Non-interacting case

Consider the separation of the Hamiltonian as

$$H = H_0 + V_{ext}$$ (147)

where $H_0$ corresponds to the non-interacting homogeneouos electron gas.

Then the functional reads:

$$E[n] = F[n] + \int d^3 r n({\bf r}) V_{\hbox{{ext}}}({\bf r})$$ (148)

with

$$F[n] = \min_{\Psi\vert n} \langle \Psi \vert H_0 \vert \Psi \rangle$$ (149)

The problem of treating the many-body problem lies in the electron-electron interation. In the non-interacting case, $E[n]$ has a kinetic contribution and a contribution from the external potential $V_{ext}$:

$$E[n] = T[n] + \int d^3 r n({\bf r}) V_{\hbox{{ext}}}({\bf r})$$ (150)

The variation of $E$ with respect to the density leads to the following equation:

$$\frac{\delta T[n]}{\delta n({\bf r}) } + V_{ext}({\bf r}) = \mu ,$$ (151)

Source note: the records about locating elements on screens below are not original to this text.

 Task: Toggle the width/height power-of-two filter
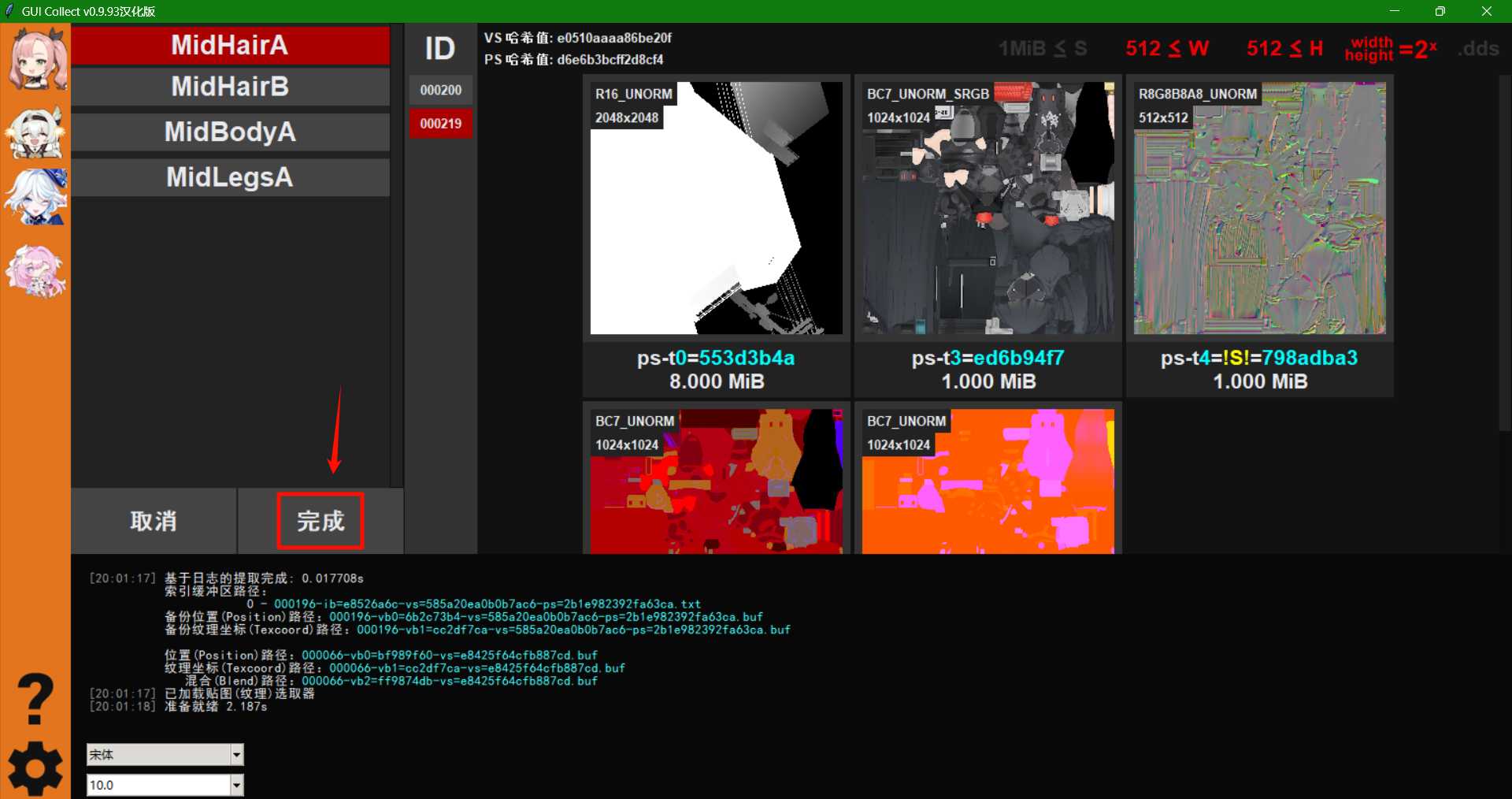[1391, 49]
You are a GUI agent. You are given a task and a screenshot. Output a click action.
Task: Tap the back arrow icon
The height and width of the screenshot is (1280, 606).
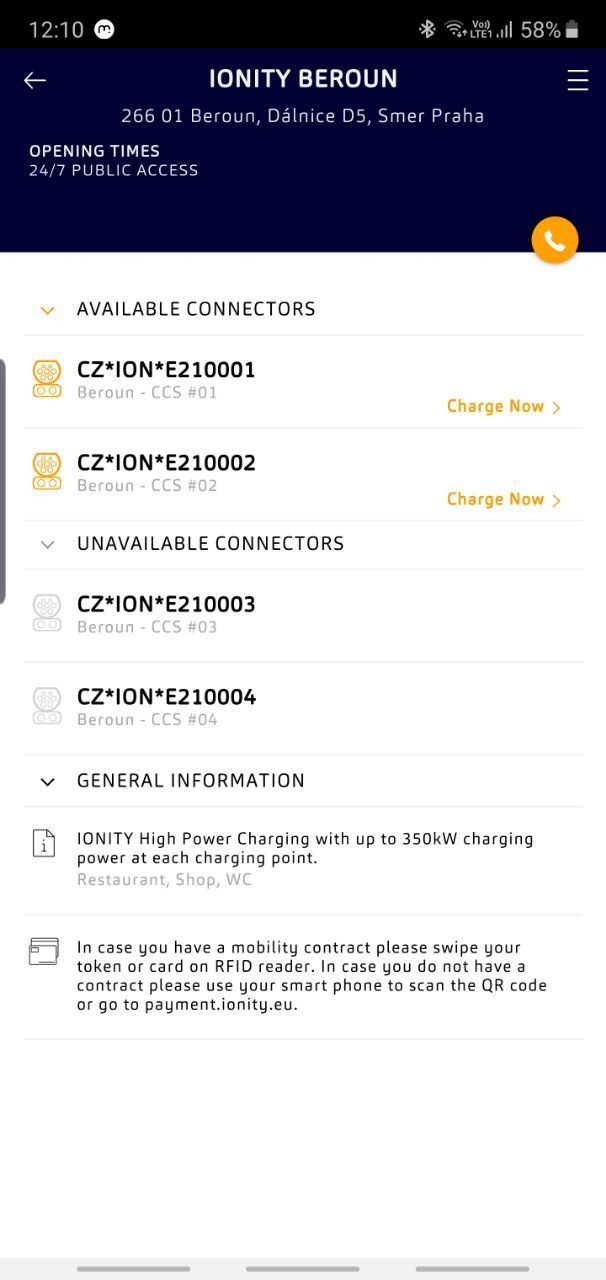tap(35, 80)
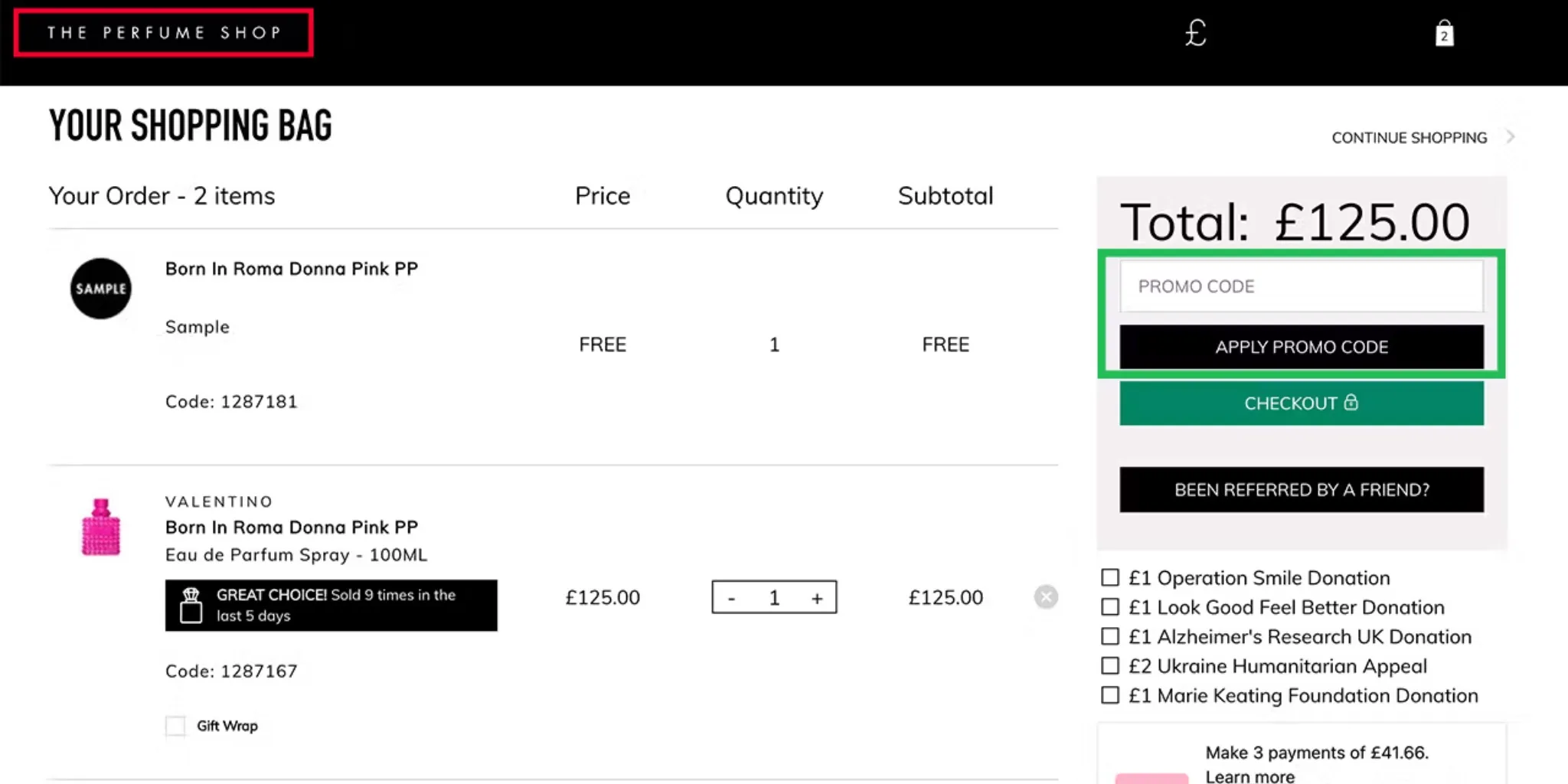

where $\mu$ is the chemical potential and acts as a Lagrange multiplier associated to the density contraint. The problem with this expression is that we still don not know how to write tthe kinetic energy as a function of the density. Fortunately, we know how to solve the non-interacting case, and the exact ground-state has the form of a Slater determinant. The correspoding Schrödinger equation reads:

$$\left[-\frac{1}{2}\nabla ^2 + V_{ext}({\bf r}) \right] \psi_k({\bf r}) = \epsilon_k \psi_k({\bf r}).$$ (152)

The ground-state density of given by

$$n({\bf r}) = \sum_{k=1}^N \vert\psi_k({\bf r})\vert^2,$$ (153)

and this solution is self-consistent.

From the exact solution of the non-interacting case, we know that $T[n]$ is independent of the external potential $V_{ext}$.